"should i make a sand angel?"
i sit on a pile of rocks on the shore, watching my five-year-old daughter dart gleefully in and out of the tide. it is one of those rare days when she and i are alone together; my boys still have camp, but hers has finished. the weather is gorgeous and we decided to come out to lake michigan together. it's her first time at the beach. as i may have mentioned, my two-year-old is a little nutty and has been from birth, so i never felt safe bringing all three of them out to the lake before.
it's the perfect mommy-and-me activity: the perfect place for a proudly grown-up little girl and her mother to spend the day together. because of corona, most people don't know yet that the beaches have reopened, and we have the whole stretch of sand almost to ourselves. the sky is cloudless; the sun glints on the water; sailboats float on the horizon.
my daughter is giddy with excitement. every time a wave laps at her feet, she shrieks and takes a step back, yelling, "can't get me now!" if the next wave doesn't touch her toes, she inches forward until it does, then screeches again. she digs through piles of rock and rubble for seashells; i don't have the heart to tell her you can't find seashells at a lake. she is enchanted by the smooth sand retreating waves leave in their wake. over and over, she walks through it, then turns around and watches as the lake washes away her footprints. "look, mommy!" she cries. "it's like i was never here!"
to my horror, i feel tears spill down my cheeks.
i should be happy. i want to treasure this pristine moment with my daughter. but a voice in my head says, the daughter that lived. the daughter that's alive.
sometimes, i feel like my body is too weak a vessel to hold emotions as intense as the ones i struggle with on that beautiful beach. love. love for my wonderful, exuberant eldest, always thrilled by every new discovery in life, every new sensation, every new experience. fulfillment. that amazing sense of joy that comes from watching a child embrace the wonders of the world ("do you know what causes waves?" i ask her. "i have a better question," she says. "do you know what causes lakes?") awareness. the knowledge that this moment will end and there is nothing i can do to freeze it in place and make it last forever, as i wish i could.
"take a picture of me by the ocean, mommy! take a picture of me and write on it, 'this is CT when she was almost six!' "
grief. the crushing, searing weight of knowing that menucha will never be six years old. i will never take a picture of her and write, 'menucha hecht, almost six' on it, or the name we hoped to use before we learned she had died. i will never see her face light up as a wave splashes over her toes for the first time. i will never see her dig for seashells on the beach. i will never comb the sand out of her hair.
longing. i knew about this gap between my daughter's camp and the boys' for a long time, and i planned these days in advance, but this is not what i thought they would look like. in my mind, i debated which carrier i would use to wear the baby down to the shore. i still find myself debating it when my mind wanders, when i forget that there is no baby to wear in it.
guilt. how can i be sad when i have so much to be grateful for? my poor 5-year-old. how unfair is it to her that i am crying during her special day with me? how can i let the pain of losing her sister so consume me that i can't summon the sense of fun and adventure to play with and truly enjoy the daughter right here with me?
i stare at my older daughter's disappearing footprints in the sand, blinking in the sun.
nesaneh tokef has been on my mind a lot lately. i imagine it is like this for most jews the first yom kippur after they lose someone they love. nesaneh tokef is one of the highlights of the yom kippur service; it is a prayer reminding the congregation that the new year is the time when God decides the fate of every being on earth - whether a person lives or dies, grows rich or poor, is happy or haunted.
and it reminds us, too, of the ultimate transience of humanity: man begins in dust and ends in dust. he is like grass that withers, like a flower that fades, like a shadow that passes, like a cloud that disappears, like a fleeting dream.
i guess one of the most difficult parts of life is learning to accept that in the end all our footprints - no matter how big, no matter how deep - are washed away by the relentless tide.
but I still long to see my younger daughter's beside her sister's in the sand, for the few minutes they might have been visible.
What a beautiful name- Menucha.

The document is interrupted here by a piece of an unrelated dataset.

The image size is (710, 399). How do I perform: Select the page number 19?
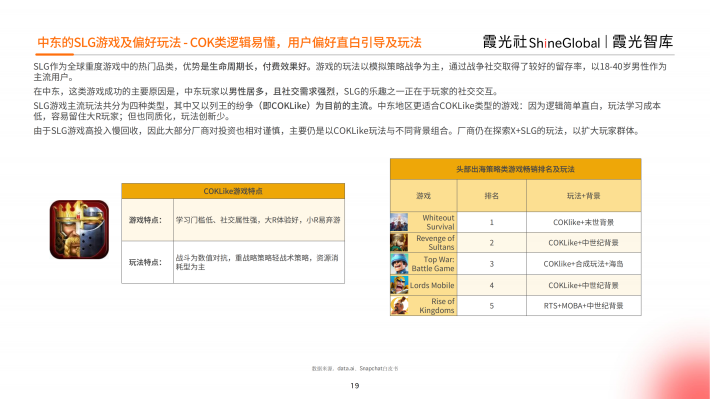(x=355, y=386)
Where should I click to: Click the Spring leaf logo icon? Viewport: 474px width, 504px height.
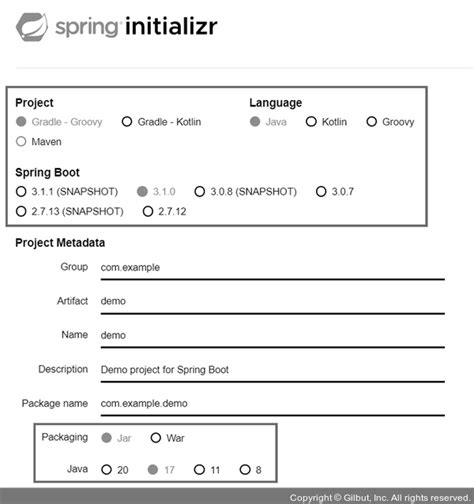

Perel, may you have menucha- menuchat ha nefesh, menuchat ha guf.
Sometimes pain is so raw, yet for your oldest child. you are giving her the greatest gift. She knows that her sister's life mattered and that therefore she matters. She knows that she is important because her sister is important. She won't ever have to worryif you will ever forget about her because she knows that her sister is not forgotten about.
Thank you for reminding us how important each one of us is no matter how long or short we have been on this earth
Your daughter is so blessed to have you as her mother.